EI changes, moratorium pose threat

Programs closely intertwined in Atlantic region to affect primary industries, especially tourism

Published on May 29, 2014

Premier Robert Ghiz , of P.E.I., left, shakes hands with Premier David Alward of New Brunswick at the end of a Council of Atlantic Premiers meeting in Saint John, N.B. on Monday, May 26, 2014.

©THE CANADIAN PRESS/Andrew Vaughan

Prince Edward Island is being adversely affected by a perfect storm of merging crises that pose a threat to important economic sectors of this province just as the summer tourist season is about to get underway. The worst fears of Atlantic premiers over changes to Employment Insurance were realized, suggests a draft report discussed by the premiers earlier this week in Saint John. P.E.I. Premier Robert Ghiz has long argued the EI changes must be reversed because of dire consequences for the region, but especially in this province where the major primary industries of agriculture, fisheries and tourism are so dependent on seasonal workers.

The EI changes have greatly reduced or eliminated eligibility claims, forcing hundreds to leave the province for employment elsewhere, mostly to western Canada, while out-migration numbers have hit a record high in P.E.I.

If seasonal workers are forced to leave, the challenge for primary industries would be finding enough people — especially experienced employees — to fill job vacancies this summer. Now Premier Ghiz has placed a dollar figure on the negative impact to P.E.I. — $20 million, a staggering figure which will have a cascading effect through all sectors of the Island economy.

The latest Stats Can figures indicate EI claims continued to decrease dramatically on P.E.I even though the unemployment rate continues to hover just over 11 per cent. One explanation is that workers are leaving for employment elsewhere, thus jeopardizing seasonal industries here.

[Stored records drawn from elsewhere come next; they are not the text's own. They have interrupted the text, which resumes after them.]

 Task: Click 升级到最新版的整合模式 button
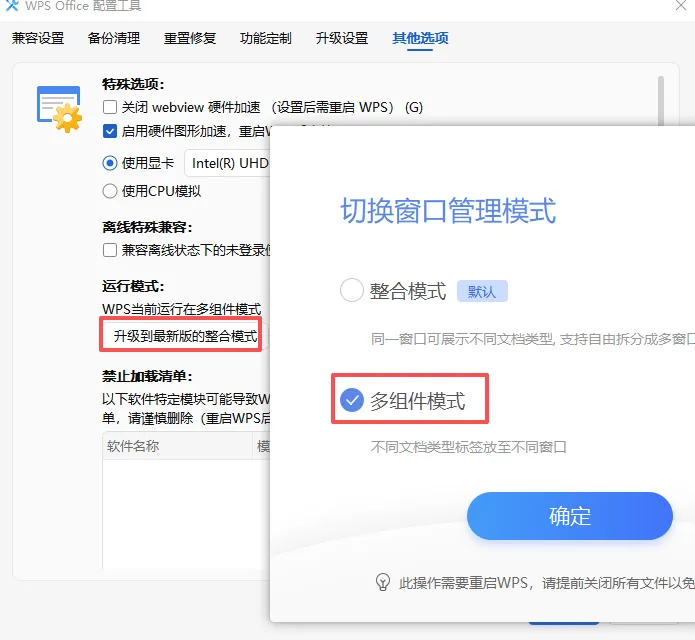click(184, 336)
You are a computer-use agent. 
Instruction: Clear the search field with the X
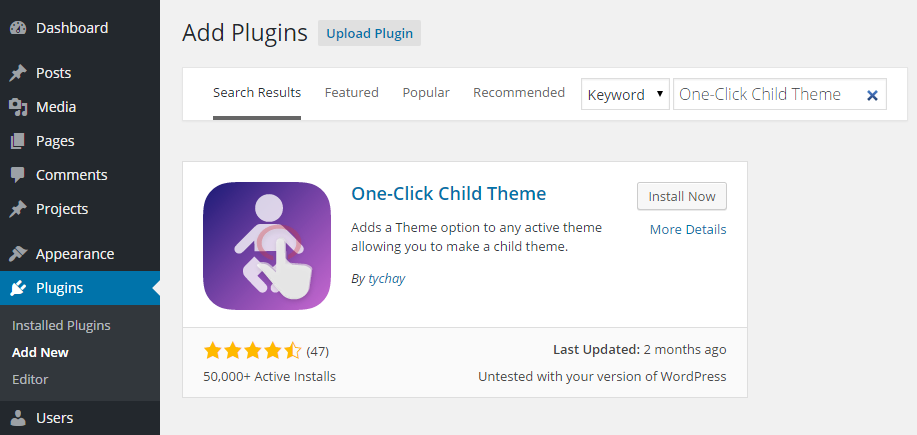[872, 95]

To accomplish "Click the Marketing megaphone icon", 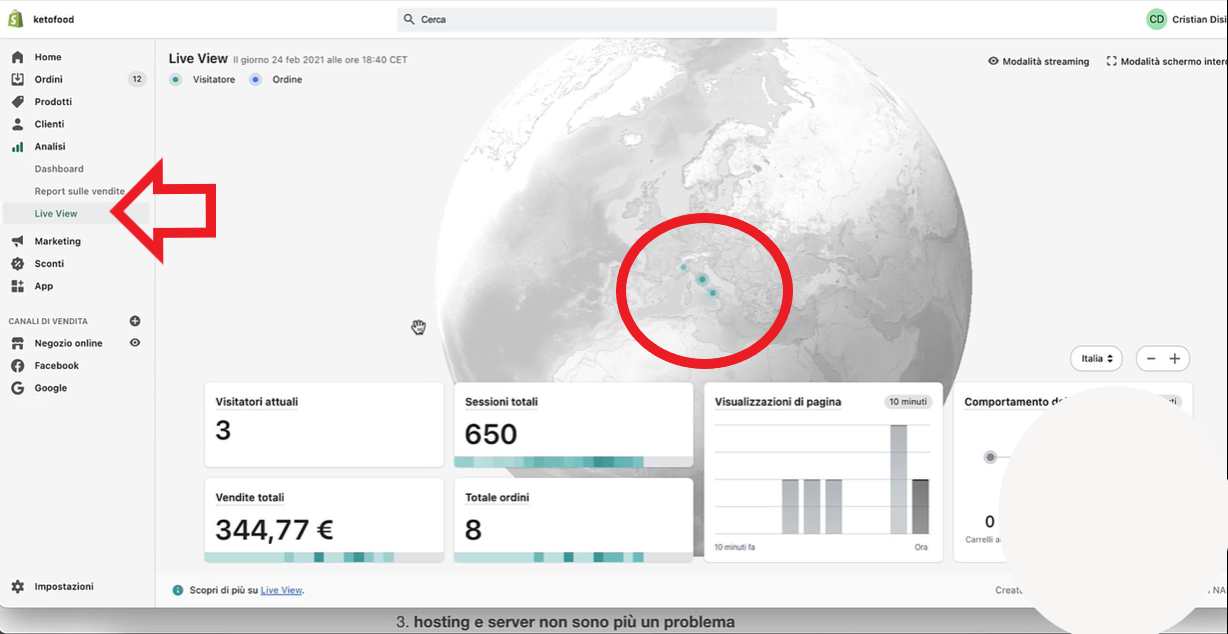I will point(17,241).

What has especially angered Atlantic premiers is that Ottawa imposed EI changes unilaterally without consulting the provinces or assessing the impact on this region. The changes were seen as a blatant effort to both reduce EI payments and also supply the labour demands of Alberta oilfields by forcing Atlantic Canadians to move elsewhere for work. Ottawa has achieved its desired goals on both counts and now the Atlantic Provinces are grappling with the fallout.

Another sudden decision by Ottawa also came to a head this week during the annual meeting of Restaurants Canada underway in Charlottetown. Delegates are upset the moratorium imposed on temporary foreign workers in the food service industry is having a devastating impact on their businesses.

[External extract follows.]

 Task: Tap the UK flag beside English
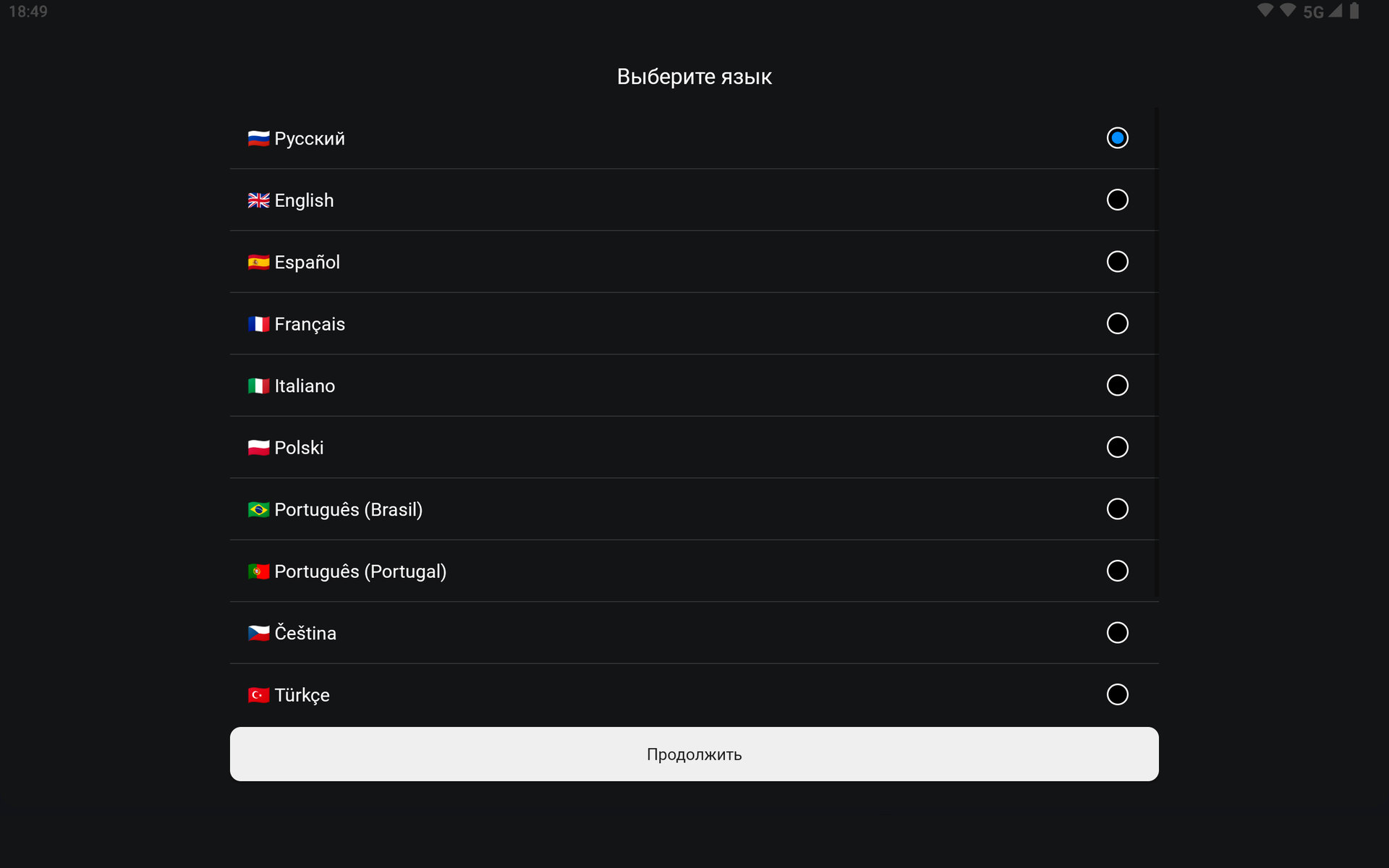258,200
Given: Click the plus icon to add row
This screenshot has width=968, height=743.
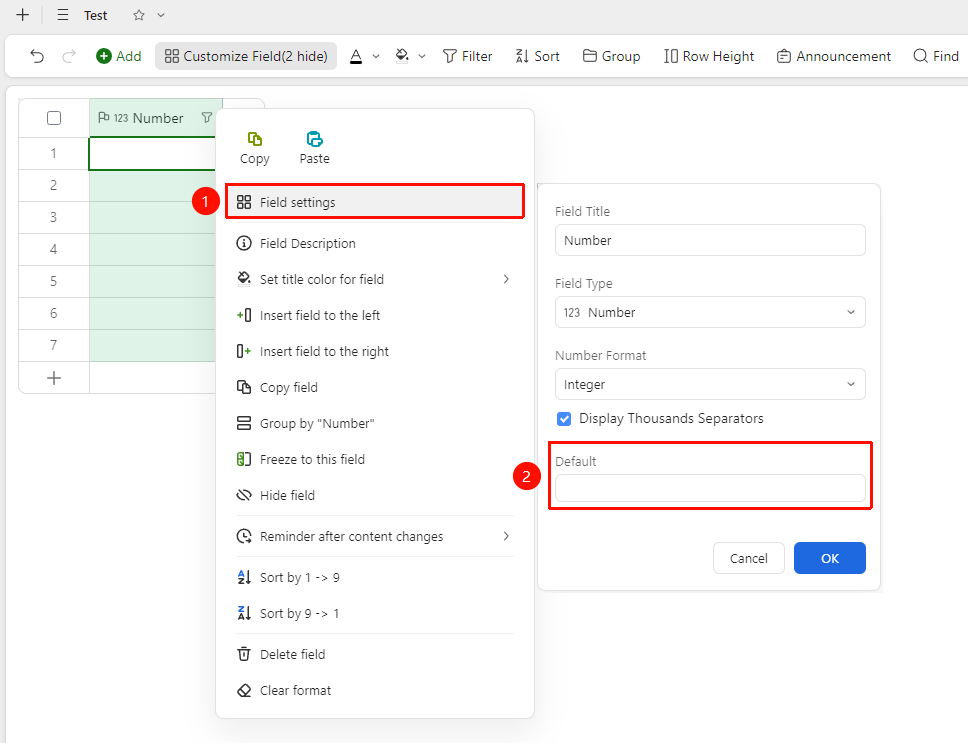Looking at the screenshot, I should (54, 378).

Several complaints of abuse, mostly in Western Canada, resulted in Ottawa suspending the program for the food industry. Ottawa set up the program, failed to exercise due diligence to ensure that Canadians would not be adversely impacted, and then acted surprised there was a problem.

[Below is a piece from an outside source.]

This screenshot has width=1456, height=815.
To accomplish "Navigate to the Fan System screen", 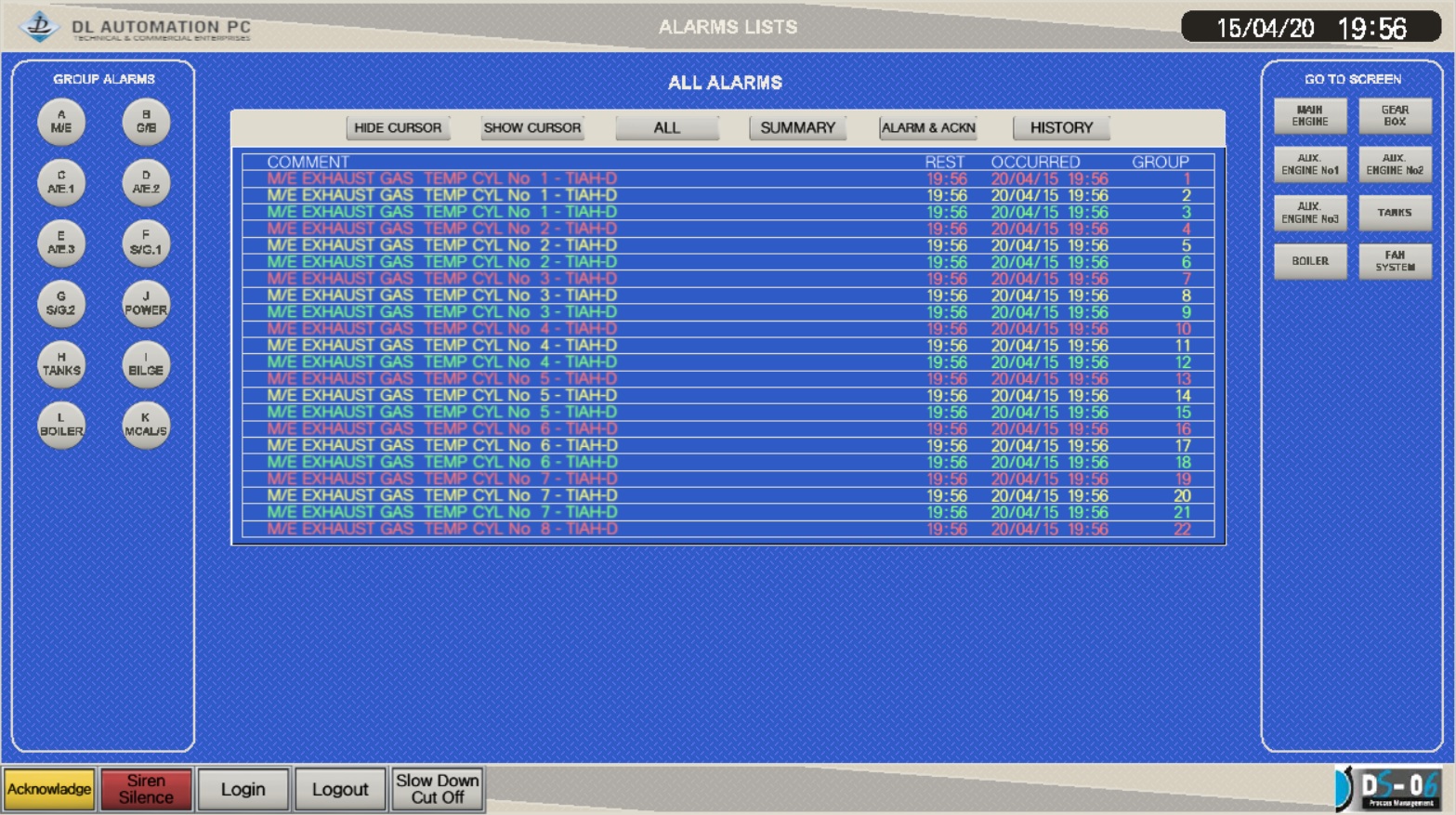I will (x=1395, y=261).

The TFW program and EI cuts are actually closely connected in Atlantic Canada. Restaurant delegates said that by halting TFWs from working in the food service industry, it has forced their businesses to curtail hours and days of operation, which means that Canadian employees are also losing money. Seasonal workers who stayed in Atlantic Canada with the hope of making up lost cash this summer, are now being threatened again.

Ottawa’s overreaction comes just as many restaurants and food operations in Atlantic Canada are gearing up for the summer. Restaurants Canada chair Liam Dolan of Charlottetown is demanding a meeting with PM Stephen Harper on the moratorium and to address the crisis of a workers’ shortage in the food service industry. Good luck on that one. If the PM can't control both the agenda and the message, there will be no meeting.

While the present moratorium only affects food service workers, there is a fear that if abuses are reported in other sectors, the entire program might be scrapped in a desperate federal pre-election gamble. That indeed would be disastrous.